In this video, you will hear the class using actors.  They are sitting off-camera on little stools.  The stools are not too high nor too low.  You will see me encouraging the actors to parrot me, to stay in synch with my words, and act like puppets or visual aids;  I say that often to my actors.

September 6, 2016

Small Talk as Curriculum

Today in class I was able to take a YouTube video of sixth period.  This is a class of 35 kids, seventh graders, at a public middle school, on day two of instruction.  We are still working a lot on getting to know each other and establishing the expectations for behavior.  I am still on the absolute lookout for kids not doing their job.  It is a gift, as I have an opportunity to exert leadership each time a kid is whispering or slouching in their seat.  Calmly, and smiling (thinking to myself, “This is a gift, this is a gift, this is a gift.”) I try to walk to the rules each and every time and point, smile, and put some tiny little teeth into the smile, to show that I am not ALL peppermints and unicorns inside, then resume instruction.

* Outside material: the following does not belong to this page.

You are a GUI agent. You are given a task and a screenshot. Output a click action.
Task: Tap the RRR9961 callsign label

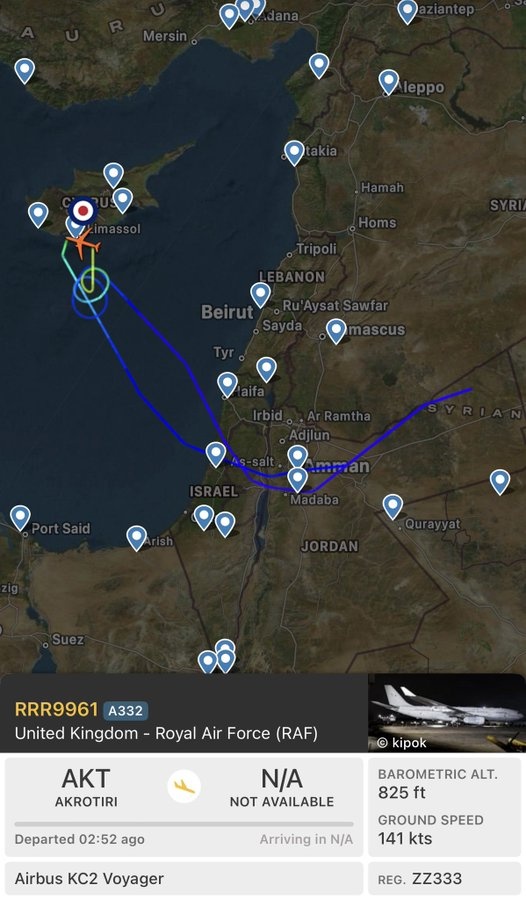(x=56, y=709)
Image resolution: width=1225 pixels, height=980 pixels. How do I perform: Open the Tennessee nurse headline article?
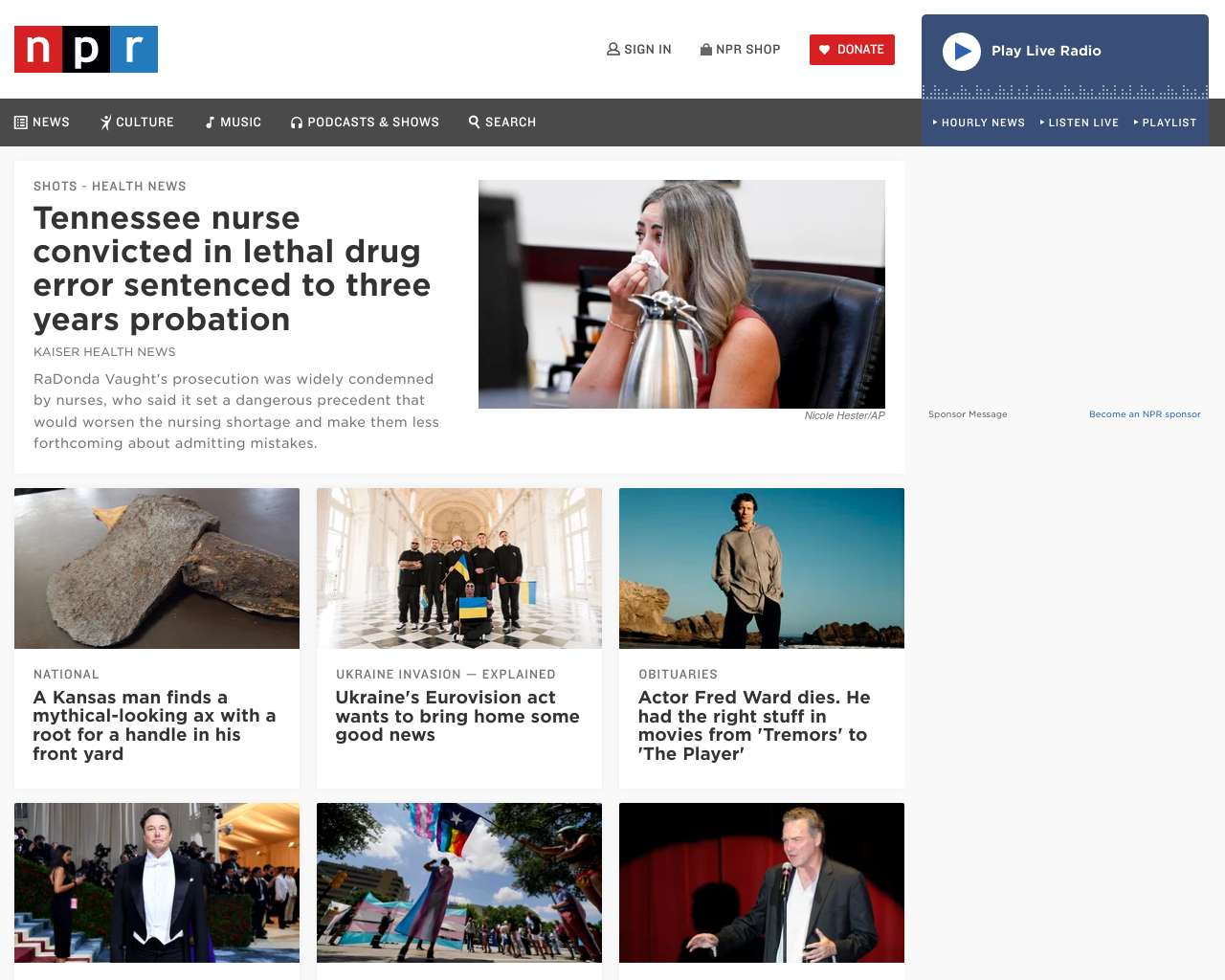pos(232,269)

At the beginning of class, we spent eight and a half minutes in L1, which is, admittedly, a large percentage of the class period of 54 minutes.  Over the years I have actually incorporated MORE L1 into the classroom.  I started my CI journey committed to using L2 as much as possible.  I have come to see that a little L1 use is time well spent, though.  I feel it is important at the beginning of the year to establish a solid foundation of community and connection, with the kids feeling like I am on their side and an approachable, real human being.  So we talked a bit about the grading this year (I am using 100% Interpersonal Skills Rubric and this was the first time I had broached that topic with this class – that their actual minute-by-minute behavior in class was the basis of their grade), and we talked about getting back into the routine on this, the second week of school.  Then at minute 8:30, we start the input in Spanish.  As the year progresses, we will do a quick check-in and then jump into L2.  But here on day two I am investing in them in L1.

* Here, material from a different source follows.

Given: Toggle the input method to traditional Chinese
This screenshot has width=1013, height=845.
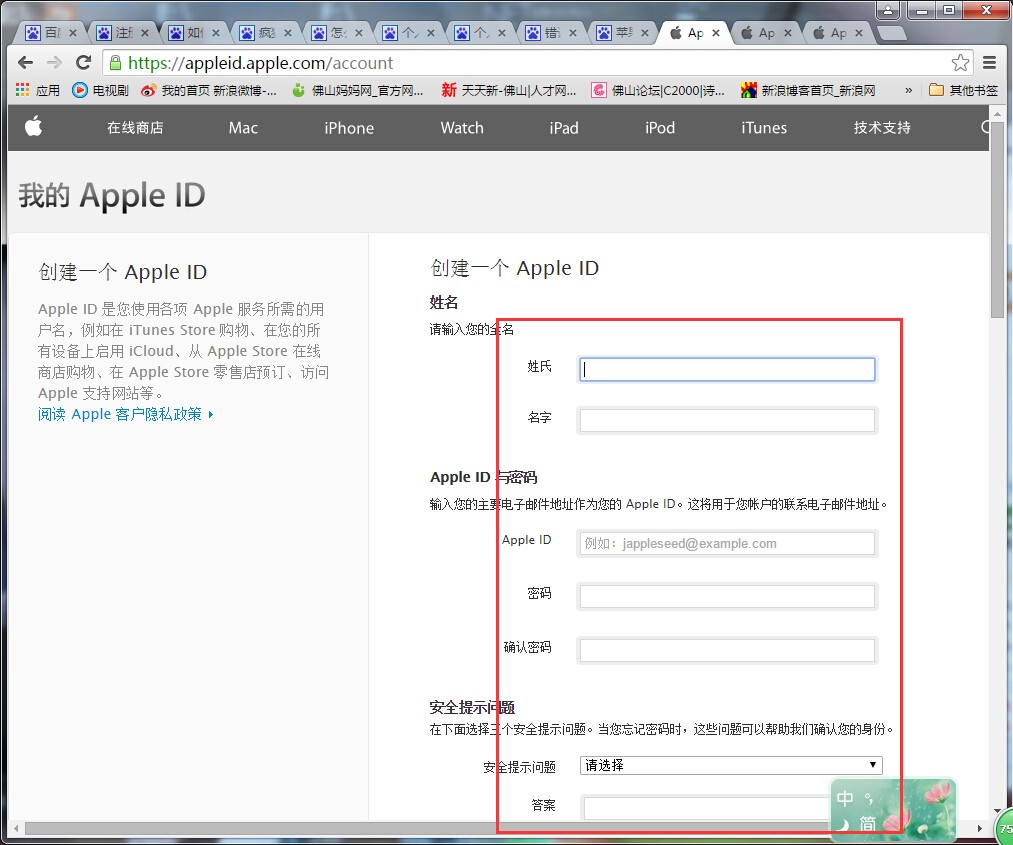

We are working on assigning student jobs and so we started the L2 discussing the people who have jobs already.  I do not have a big Day of Assigning Jobs, I just distribute them as the need arises.  It is easier on me and, maybe most importantly, it allows kids to feel truly needed, because the job was needed in the moment that they emerged as the “Hoy Kid” or whatever.

The “Hoy Kid” was getting a workout today, because we spent the rest of the period on the calendar.  You will notice on the board there is a schedule with nothing on it, because I do not know day to day what activities will be used in class.  Today, we were still talking about the sixth of August by the  end of the period.  It is all good to me.  The kids’ energy was there, we were communicating in L2 for extended pieces of time, and we are building their word bank.

You can see the emergent word wall below me.  It will continue to grow as we add more words daily, based on the actual communication needs of the kids in class.  This is entirely new to me, as this idea popped up in a workshop this summer – I think in Portland – and seemed to fit in well with the practice of basing instruction on emergent language needed at the moment in class.  Because this is so new, I will be interested to see how this plays out this year.

Tomorrow in class, we will be creating a class text based on the discussion from today.  Then we will do some reading work with it.  A job that is likely to be needed is the Reader Leader.  This important job helps save my voice, but most importantly, it helps – like all the jobs – distribute power in the classroom.

In comprehension-based teaching, the teacher is often the center of attention.  This is normal, as the teacher is the one providing the input.  Taking the teacher away and using another means (internet, film, song) is an option, but it reduces personalization and human communication.  So in my opinion we should sparingly do this, and still guide the class’ interaction with these resources.  So, most every day we are there providing input for extended periods of time.  Therefore, for me, it is of the utmost importance that we share power with the kids.  Ben Slavic’s student jobs are so key for me in this.  I cannot imagine teaching without my student jobs.